[Stored items]
################

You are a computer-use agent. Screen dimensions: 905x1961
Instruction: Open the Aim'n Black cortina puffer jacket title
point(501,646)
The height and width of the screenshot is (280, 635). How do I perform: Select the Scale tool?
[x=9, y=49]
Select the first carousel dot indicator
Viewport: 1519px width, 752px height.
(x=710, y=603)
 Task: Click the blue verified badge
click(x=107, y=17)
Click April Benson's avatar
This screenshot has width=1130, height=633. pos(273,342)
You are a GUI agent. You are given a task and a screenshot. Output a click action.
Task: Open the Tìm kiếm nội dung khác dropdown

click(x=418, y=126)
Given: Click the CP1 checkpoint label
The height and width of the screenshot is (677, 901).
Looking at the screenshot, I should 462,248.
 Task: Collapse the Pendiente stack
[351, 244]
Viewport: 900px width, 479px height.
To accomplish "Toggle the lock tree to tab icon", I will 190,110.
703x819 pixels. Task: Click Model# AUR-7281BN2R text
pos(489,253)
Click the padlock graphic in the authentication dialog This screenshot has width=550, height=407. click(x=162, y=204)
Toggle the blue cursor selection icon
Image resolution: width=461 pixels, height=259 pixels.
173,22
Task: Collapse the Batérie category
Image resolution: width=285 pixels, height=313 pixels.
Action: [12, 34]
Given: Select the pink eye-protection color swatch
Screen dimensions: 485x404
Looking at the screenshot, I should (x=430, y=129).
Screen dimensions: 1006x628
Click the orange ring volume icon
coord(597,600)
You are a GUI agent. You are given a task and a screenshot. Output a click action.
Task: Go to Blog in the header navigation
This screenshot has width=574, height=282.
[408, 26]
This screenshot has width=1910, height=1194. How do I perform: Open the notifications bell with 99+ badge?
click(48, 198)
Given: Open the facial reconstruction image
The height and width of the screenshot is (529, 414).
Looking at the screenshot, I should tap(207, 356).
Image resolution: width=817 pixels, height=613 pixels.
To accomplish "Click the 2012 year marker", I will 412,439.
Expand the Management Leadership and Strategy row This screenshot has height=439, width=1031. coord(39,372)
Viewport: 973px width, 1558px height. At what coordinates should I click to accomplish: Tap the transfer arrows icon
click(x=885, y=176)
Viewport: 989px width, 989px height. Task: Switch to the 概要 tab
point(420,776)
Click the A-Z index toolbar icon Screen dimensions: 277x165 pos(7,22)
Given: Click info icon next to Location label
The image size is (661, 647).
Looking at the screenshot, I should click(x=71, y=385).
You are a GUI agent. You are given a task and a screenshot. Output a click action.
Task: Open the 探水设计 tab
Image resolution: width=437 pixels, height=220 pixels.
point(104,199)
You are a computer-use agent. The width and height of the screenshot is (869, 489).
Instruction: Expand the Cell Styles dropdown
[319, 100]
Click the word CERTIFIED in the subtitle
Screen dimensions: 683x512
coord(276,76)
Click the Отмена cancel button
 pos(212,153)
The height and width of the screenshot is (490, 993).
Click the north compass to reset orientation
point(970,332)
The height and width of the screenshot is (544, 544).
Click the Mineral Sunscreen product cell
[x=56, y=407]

################

# ABOUT THIS EXERCISE
Looking at the data above, return every line from the one with "Given: Click the CP1 checkpoint label" down to the one with "Given: Select the", exactly and inclusively.

# ANSWER
Given: Click the CP1 checkpoint label
The height and width of the screenshot is (677, 901).
Looking at the screenshot, I should 462,248.
 Task: Collapse the Pendiente stack
[351, 244]
Viewport: 900px width, 479px height.
To accomplish "Toggle the lock tree to tab icon", I will 190,110.
703x819 pixels. Task: Click Model# AUR-7281BN2R text
pos(489,253)
Click the padlock graphic in the authentication dialog This screenshot has width=550, height=407. click(x=162, y=204)
Toggle the blue cursor selection icon
Image resolution: width=461 pixels, height=259 pixels.
173,22
Task: Collapse the Batérie category
Image resolution: width=285 pixels, height=313 pixels.
Action: [12, 34]
Given: Select the pink eye-protection color swatch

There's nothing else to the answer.